## WHAT TO WORK ON
A: From the notes on Elicit, list every item the tool reports finding no mention of under "Can I trust this paper?"
B: Please translate this sentence from the notes on Elicit into Spanish: "One thing I really like right out of the gate is that it actively explains how it got the answers it does."
C: In the notes on Elicit, what role at Ought does Jungwon Byun hold?

## TEXT FOR ANALYSIS

Initial Notes on Elicit

Playing around a bit with the ML-powered research tool from the folks at Ought.org.

Assumed audience: Folks thinking about AI and ML, UI design, and—especially!—their intersection.

A bit of context: I recently came across the Elicit research tool from the team at Ought, and thought it was one of the most interesting (maybe the most interesting) use of AI and ML I’ve yet seen. I had the chance to chat a bit with Ought’s COO Jungwon Byun today after mentioning how interesting their work was on Twitter last week, and it got me pretty excited about the research possibilities for Elicit, so I finally made some time to play with it this evening. What follows are a stream of notes as I muck around.

Epistemic status: Test-driving a new tool, and by no means an expert in it: this is a first-run experience report.

One thing I really like right out of the gate is that it actively explains how it got the answers it does. Every single piece of data it surfaces links back to the content it refers to.

Directly related to that: the UI design actively encourages reading the paper. The top level set of results you get when you ask a query is an interactive list. When you click an item, to dig in past its summary, you get all of the information that Elicit has, including the paper text itself if they have the ability to share it.

Combined with the first note, this means that the default behavior when using the tool is something like:

  • Launch a search.
  • See the paper titles and abstract summaries.
  • Click into the paper.
  • See how the model got all of the info surfaced at both the summary level and its detailed analysis in the text of the paper.

The papers it serves up are not necessarily all directly related to the question — if you do a query where the corpus does not have the info it needs, the UI surfaces papers which are indirectly related and then explicitly states:

However, these papers do not explicitly address the question …”.

This kind of transparency is really important; I would argue it is literally the most important thing about any AI/ML system, and the vast majority of existing systems fail the test catastrophically. Zero for effort. I’d be curious to see whether you could surface even more here, digging further into how the model actually derived it, but just seeing where the model derived its summary/answer from is a huge step that most models do not take. (Imagine GitHub Copilot being able to point to its corpora of related samples — that would make it a far more illuminating tool, rather than the opaque oracle it is at present.)

The kinds of data surfaced are also very helpful for evaluating the papers. Getting lists like this alone could be a huge boon as you’re trying to get your head around a new topic:

Can I trust this paper?

  • No mention found of funding source
  • No mention found of participant count
  • No mention found of multiple comparisons
  • No mention found of intent to treat
  • No mention found of preregistration

Well, hey, this particular paper has now gone down significantly in my estimation of its likely validity, given that all of these are pretty important markers!

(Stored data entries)

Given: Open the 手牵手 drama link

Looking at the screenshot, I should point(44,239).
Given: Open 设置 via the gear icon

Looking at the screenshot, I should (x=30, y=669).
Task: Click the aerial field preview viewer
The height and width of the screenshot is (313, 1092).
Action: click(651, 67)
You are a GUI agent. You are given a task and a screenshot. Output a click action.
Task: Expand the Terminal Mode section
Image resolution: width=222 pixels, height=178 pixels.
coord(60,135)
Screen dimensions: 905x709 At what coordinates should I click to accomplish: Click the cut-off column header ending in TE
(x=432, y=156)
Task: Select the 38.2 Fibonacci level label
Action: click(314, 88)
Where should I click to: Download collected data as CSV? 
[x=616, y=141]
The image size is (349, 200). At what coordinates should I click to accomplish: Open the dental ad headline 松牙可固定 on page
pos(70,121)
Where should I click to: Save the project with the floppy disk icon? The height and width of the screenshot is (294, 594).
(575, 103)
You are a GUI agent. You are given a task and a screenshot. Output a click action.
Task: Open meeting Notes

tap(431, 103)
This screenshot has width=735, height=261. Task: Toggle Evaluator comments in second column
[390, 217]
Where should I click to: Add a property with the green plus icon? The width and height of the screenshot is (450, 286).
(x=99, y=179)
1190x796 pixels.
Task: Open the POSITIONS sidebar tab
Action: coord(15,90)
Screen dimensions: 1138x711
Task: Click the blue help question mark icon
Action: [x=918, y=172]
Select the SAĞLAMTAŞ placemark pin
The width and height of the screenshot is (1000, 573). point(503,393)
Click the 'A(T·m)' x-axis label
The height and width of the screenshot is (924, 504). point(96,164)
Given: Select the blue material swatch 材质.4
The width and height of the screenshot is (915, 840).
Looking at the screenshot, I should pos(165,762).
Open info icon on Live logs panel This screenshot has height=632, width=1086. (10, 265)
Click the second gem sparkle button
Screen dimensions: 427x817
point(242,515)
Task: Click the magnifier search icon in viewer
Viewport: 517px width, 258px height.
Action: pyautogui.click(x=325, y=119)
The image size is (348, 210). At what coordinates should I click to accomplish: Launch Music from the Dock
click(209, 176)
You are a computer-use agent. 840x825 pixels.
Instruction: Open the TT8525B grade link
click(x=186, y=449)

## SOLUTIONS IN ORDER
A:
- Funding source
- Participant count
- Multiple comparisons
- Intent to treat
- Preregistration

B: Algo que me gusta mucho desde el primer momento es que explica activamente cómo obtuvo las respuestas que da.

C: COO